Однако и сам солдатский фашизм оказывается далеко превзой­денным по части сложности поворотов военным цинизмом в эпоху атомной стратегии. С появлением глобальных средств массового унич­тожения, которые делают иллюзорным всякий вопрос о героизме, противоречие между героями, "выжидателями" и трусами полнос­тью вступает в фазу хаоса. Как представляется, приоритет обороны признается теперь абсолютно всеми. Каждая из ядерных сверхдер­жав открыто включает в свои стратегические расчеты героические, выжидательные и трусливые мотивы другой. Любой вынужден при­знать, что один противник строит свою стратегию, рассчитывая в конечном итоге на трусость другого, которая, разумеется, представ­ляет собой трусость вооруженную, располагающую изготовленным к бою героическим оружием. Международное положение привело сегодня к тому, что трусливо-героические "выжидатели" ни на миг не спускают друг с друга глаз, при этом отчаянно и стремительно во­оружаясь, чтобы показать противной стороне, что для нее трусость останется единственно разумной позицией и что она никогда больше не сможет проявить героизма, оставаясь, в лучшем случае, стороной "выжидающей". Место героя остается вакантным. Мир больше не увидит ни одного победителя. Их просто не будет. Это означает, что происходит революция в представлениях: дуэль обретает принципи-

ально иное качество, потому что все доныне существовавшие дуэ­лянты, как правило, относили друг друга к разряду потенциальных героев. Сегодня каждый знает о реальной и даже неизбежной трусо­сти противника. Мир еще жив потому, что и Восток, и Запад счита­ют друг друга трусливыми, вооруженными до зубов швейками, у которых, если отбросить в сторону все их широковещательные заявле­ния и бахвальство, на уме в конечном счете только одно: как бы еще немножко пожить на этой земле. Но с тех пор как военный процесс, в общем и целом, спустился на дно долины героически-трусливых "выжидателен", вся доныне существовавшая система ценностей рас­сыпалась в прах. Противоречие - по меньшей мере, теоретически - разрешилось в откровенную равноценность всех темпераментов. Возможно, геройство - дело хорошее, но склонность к выжиданию ничуть не менее хороша, а трусость, вероятно, и еще лучше. Пре­жнее негативное стало столь позитивным, сколь прежнее позитив­ное - негативным. Неужели теперь, когда военная эскалация дос­тигла пика, действительная война стала излишней?
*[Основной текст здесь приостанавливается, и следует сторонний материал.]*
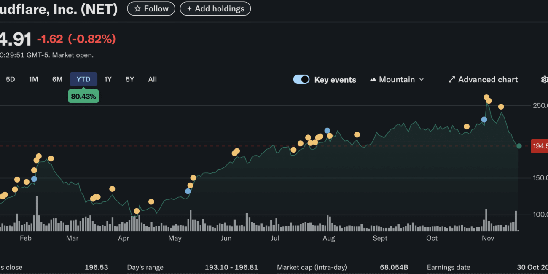Toggle the Key events switch
Viewport: 548px width, 274px height.
pyautogui.click(x=301, y=80)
Это вопрос, на который не смогут ответить одни только военные, и уж тем более не в эпоху, которая повсюду провозгласила главенство (иллюзорное) политики над военным делом.
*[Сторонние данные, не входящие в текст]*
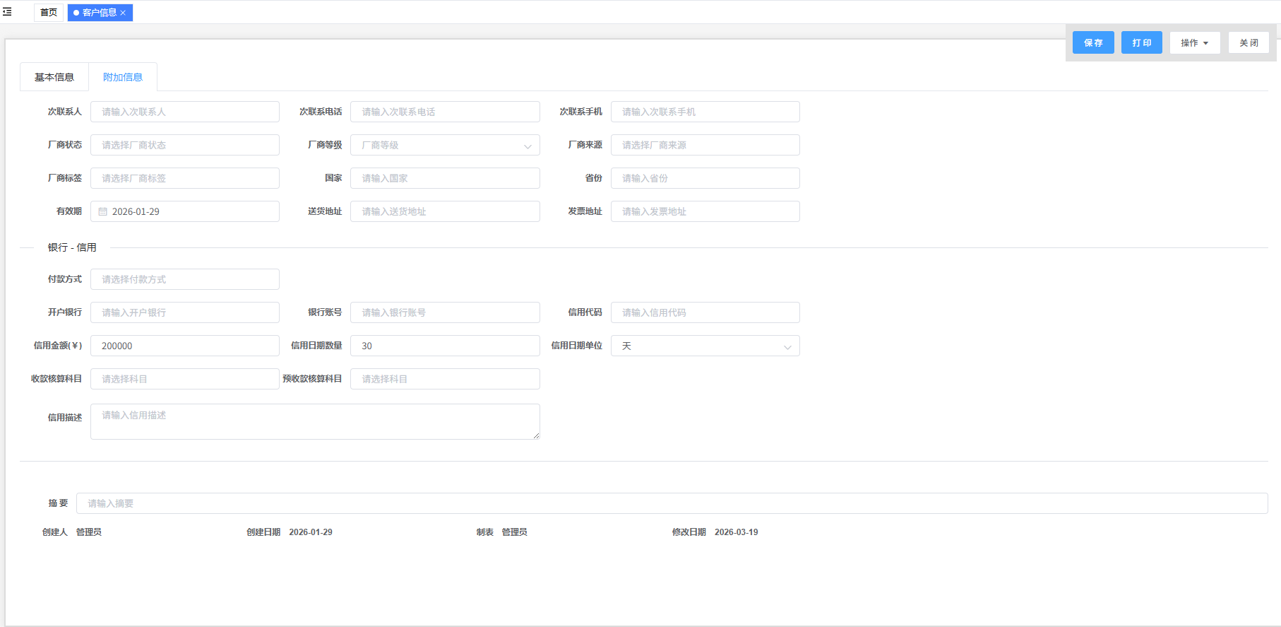The width and height of the screenshot is (1281, 627).
Task: Close the 客户信息 tab with its X icon
Action: click(x=123, y=13)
Опасность будет расти до тех пор, пока политические системы порождают средства, цели и идеи для того, чтобы вступать друг с другом в военную конкуренцию, соперничать в борьбе за гегемонию и состязаться в том, кто лучше уничтожит друг друга. Столь же сума­сбродная, как и прежде, динамика вооружений в стратегической и научной сферах доказывает, что ситуация ничуть не изменилась к лучшему. Каждая из сторон по-прежнему фантазирует, что способ­ность выжить - это способность защитить себя с оружием в руках; то, что именно готовность защищать себя с оружием в руках как та­ковая стала наибольшей угрозой для выживания, конечно, видят, но не прямо и не настолько ясно, чтобы сделать из этого надлежащие выводы, а как-то искоса, краем глаза. Каждый исходит из того, что только равновесие прогрессирующего устрашения может обеспечить так называемый мир. Это убеждение одновременно и реалистично, и абсолютно параноидно; реалистично, потому что сложилось как от­ражение взаимодействия параноидных систем; параноидно, потому что в перспективе и по сути своей полностью нереалистично. Стало быть, при таких правилах игры реализм требует быть недоверчивым, вплоть до постоянной готовности объявить боевую тревогу; но в то же время недоверие заставляет непрерывно продолжать вооружать­ся, словно большая вооруженность приведет к меньшему недоверию. Современная политика приучила нас считать гигантское взаимопро­воцирующее безумие вершиной реалистического сознания. Тот спо­соб, каким две или более державы в хитроумном и изощренном вза­имодействии доводят друг друга до безумия, формирует у человека нашего времени его модель действительности. Тот, кто всегда

приспосабливается к сегодняшнему обществу как оно есть, приспо­сабливается в конечном счете к этому параноидному реализму. А по­скольку нет, пожалуй, никого, кто не понимал бы этого, по меньшей мере в глубине души и в "час просветления"*, каждый оказывается впутанным в современный военный цинизм - если он только не противостоит ему отчетливо и сознательно. Тот же, кто противо­стоит, вынужден сегодня и, вероятно, еще долго будет вынужден сносить обвинения в мечтательности, в том, что он - возможно и руководствуясь наилучшими побуждениями ("Нагорная пропо­ведь") - бежит от действительности. Но это - неправда. Поня­тие "действительность" используется здесь совершенно неуместно. Наоборот, нам приходится бежать в действительность из наших повседневных миров, ставших параноидными системами.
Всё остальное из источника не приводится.